# Okuma metni:
**********
Gürcan Banger
Betonla örülmüş bir kentte yaşamanın iç acısını ancak doğal yaşama tanık olduğumuzda fark edebiliyoruz. Sanatsız bir yaşamda betonlar arasında sıkışıp kalmış koşuşturmalara benziyor. Sanata dokunduğumuzda neyi kaybetmiş olduğumuzu kavrıyoruz. Çoğu zaman insan sınırlarını zorlamanın deneyimi olan edebiyatın sanata dokunuşlar içinde seçkin bir yeri var. Edebiyat, tehlikeli ve yasak olanın albenisi üzerine yazılmış eserlerle doludur. Bir anlamda yasak elma, her zaman bir çekim odağı olmuştur. Kor ateşin cezbeden yanardöner hali, tüm yakıcılığına rağmen onu avuçlarına alıp sımsıkı tutma duygusu uyandırabilir. Belki buna doğal yaşam içinde vahşi bir canlıyı ehlileştirmeyi istemek de diyebiliriz.
**********
# Veri alıntısı:
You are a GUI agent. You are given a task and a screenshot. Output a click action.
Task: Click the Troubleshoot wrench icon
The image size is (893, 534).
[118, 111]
**********
# Verilen yönerge:
Okuma metninde "Gürcan Banger" sözleriyle başlayıp "istemek de diyebiliriz." sözlerine kadar devam eden kısmı hiç değiştirmeden yineler misin? Satırlar, okuma metninden bağımsız, ayrı bir malzemedir.

# Alıştırma çıktısı:
Gürcan Banger
Betonla örülmüş bir kentte yaşamanın iç acısını ancak doğal yaşama tanık olduğumuzda fark edebiliyoruz. Sanatsız bir yaşamda betonlar arasında sıkışıp kalmış koşuşturmalara benziyor. Sanata dokunduğumuzda neyi kaybetmiş olduğumuzu kavrıyoruz. Çoğu zaman insan sınırlarını zorlamanın deneyimi olan edebiyatın sanata dokunuşlar içinde seçkin bir yeri var. Edebiyat, tehlikeli ve yasak olanın albenisi üzerine yazılmış eserlerle doludur. Bir anlamda yasak elma, her zaman bir çekim odağı olmuştur. Kor ateşin cezbeden yanardöner hali, tüm yakıcılığına rağmen onu avuçlarına alıp sımsıkı tutma duygusu uyandırabilir. Belki buna doğal yaşam içinde vahşi bir canlıyı ehlileştirmeyi istemek de diyebiliriz.